The ESP32 WROOM-S3 is built around an Xtensa® 32-bit LX7 processor with massive processing power that operates at up to 240 MHz. It supports both 2.4 GHz WiFi and Bluetooth® 5 (LE) with a built-in PCB antenna. This version of the ESP32-S3 has 4MB Flash memory and 2MB of dynamic/PSRAM and the board also has a µSD card slot for those who need more storage space.
The module has a host of peripherals that can be tied to nearly any GPIO pin including UART, I2C, SPI, LCD control, SDIO host, TWAI® controller (compatible with ISO 11898-1, i.e., CAN Specification 2.), and more. The ESP32-S3 can run two USB ports simultaneously and can act as a USB host.
Purchase from SparkFun
Required Materials
To follow along with this guide you will need at least one USB-C cable to connect the Thing Plus to your computer:
You may also want to get a Qwiic cable or kit to connect the Thing Plus - ESP32-C6 to other Qwiic devices:
Optional Materials
The Thing Plus - ESP32-C6 includes a 2-pin JST connector and integrated charging circuit for an attached single-cell LiPo battery. Below are a few options we recommend for battery-powered applications:
If you prefer a soldered connection or want to modify the solder jumpers on this board, you may need some of the products listed below:
Suggested Reading
We designed this board for integration into SparkFun's Qwiic connect system. Click on the banner below to learn more about the SparkFun Qwiic Connect System.
Before getting started with this Hookup Guide, you may want to read through the tutorials below if you are not familiar with the concepts covered in them or want a refresher. If you are using either of the Qwiic Shields linked above, we recommend reading through their respective Hookup Guides before continuing with this tutorial:
Hardware Overview
Let's take a closer look at the ESP32-S3 module and other hardware present on this Thing Plus board.
ESP32-S3 Module
This Thing Plus uses the ESP32-S3-MINI1 wireless module from espressif. The ESP32-S3 is built around the extremely powerful Xtensa® dual-core 32-bit LX7 microprocessor with a wireless stack that supports 2.4 GHz WiFi and Bluetooth® 5 (LE) with an integrated PCB antenna.
The ESP32-S3-MINI1 offers an impressive peripheral features set including UART, I2C, I2S, SPI, LCD, Camera Interface, LED PWM, SDIO host, two-wire automotive interface (TWAI®) that is compatible with ISO 11898-1/CAN Spec 2.0 and more. This Thing Plus uses the ESP32-S3-MINI1-N4R2 which features 4MB Quad SPI Flash memory and 2MB of PSRAM (Pseudo-static RAM). The ESP32-S3 also has a full-speed USB 2.0 On-The-Go (OTG) interface for USB communication so it does not need any external UART-to-USB conversion.

________

- [TASKS FOR THIS EXERCISE]:
1. In the ESP32-S3 Thing Plus guide, what interface allows USB communication without an external UART-to-USB converter?
2. Extend the ESP32-S3 Thing Plus guide with a few more sentences, starting right after its final sentence.

- [INFORMATION SUPPLIED]:
________

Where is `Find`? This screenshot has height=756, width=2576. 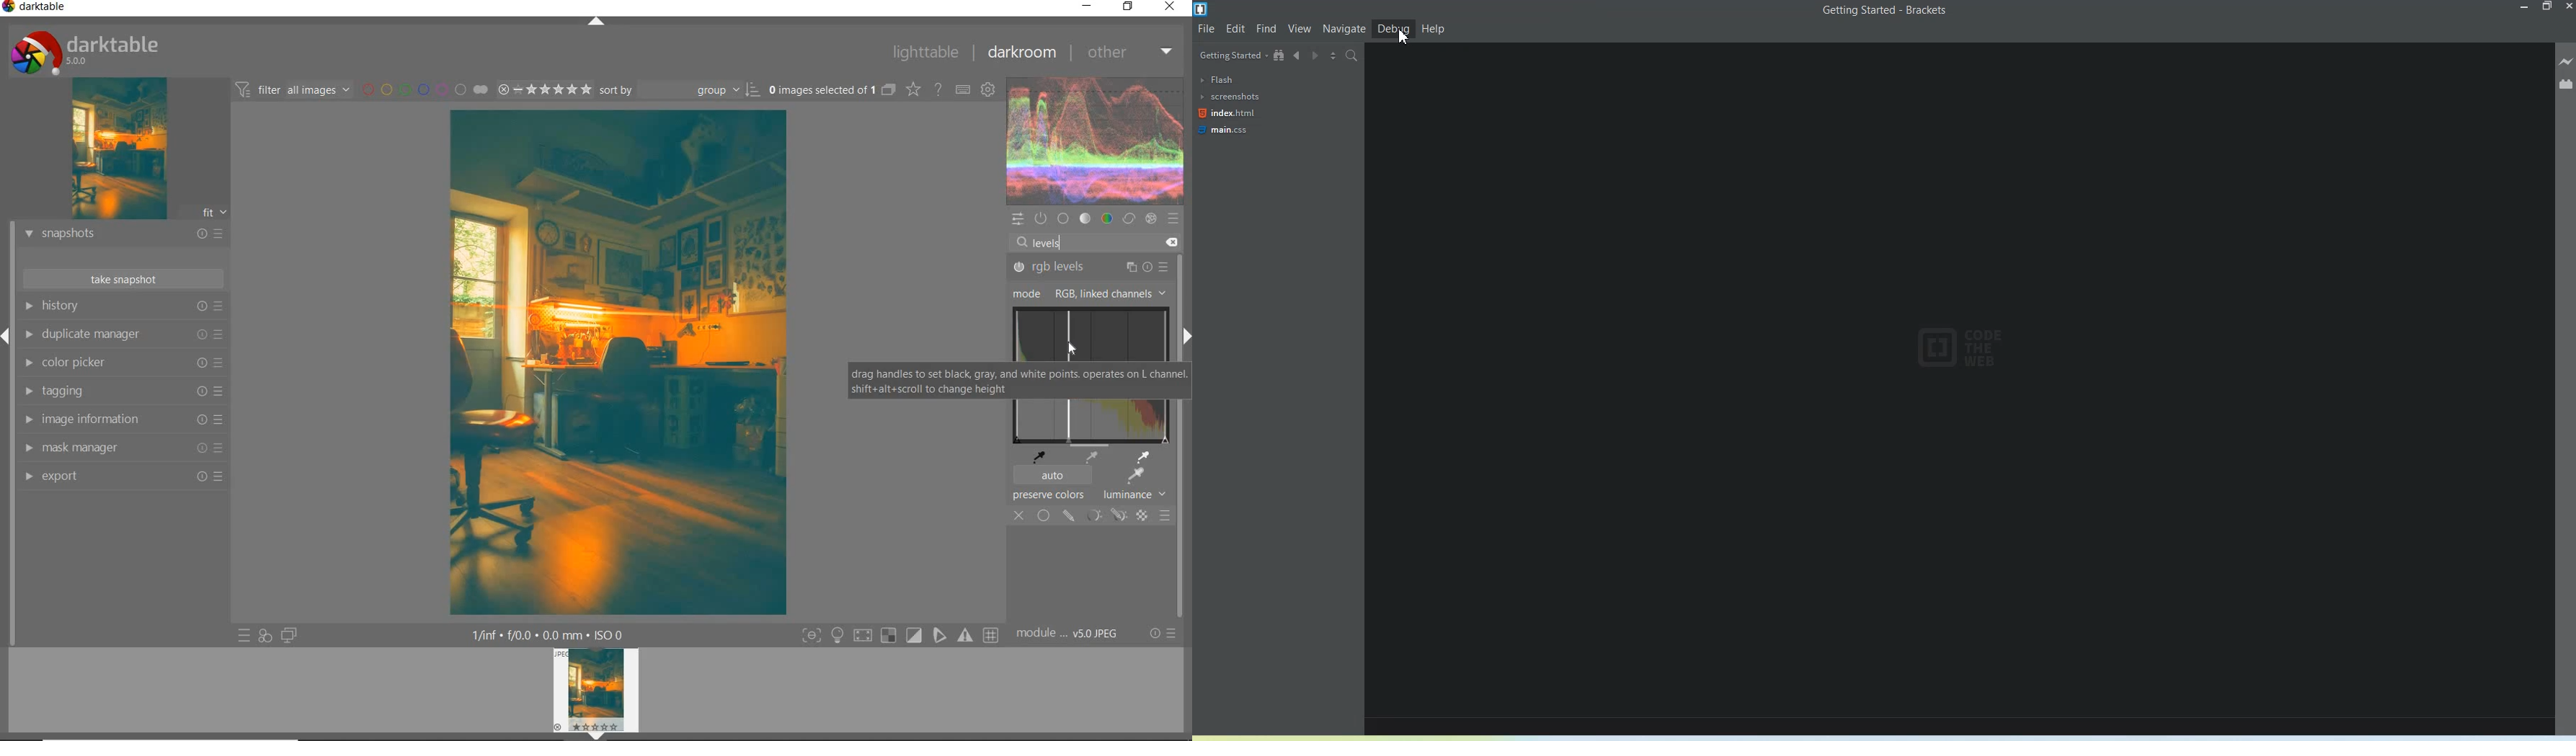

________

- [RESULTS]:
1. A full-speed USB 2.0 On-The-Go (OTG) interface.

2.
Power Components
The Thing Plus ESP32-S3 includes several options for powering including USB-C, LiPo battery with on-board battery charging and monitoring circuits as well as direct power inputs.
USB-C Connector
The USB-C connector on the board acts as the primary serial interface for the ESP32-S3 module as well as a power input. It connects directly to the ESP32-S3's USB serial converter. The 5V USB input voltage is regulated down to 3.3V through a voltage regulator with a max current of 500mA@3.3V.
2-Pin JST Connector, Battery Charger, & Fuel Gauge
The board has a 2-pin JST connector to connect a single-cell Lithium Ion (LiPo) battery for battery-powered applications. It also has an MCP73831 battery charger to charge an attached battery and a MAX17048 fuel gauge to monitor battery voltage levels. The charge rate is set to 214mA@3.3V. The MCP73831 receives power from the V_USB line so it only is powered when 5V is provided either over USB or the V_USB PTH pin. If applying voltage directly to the V_USB pin make sure it does not exceed 5.5V.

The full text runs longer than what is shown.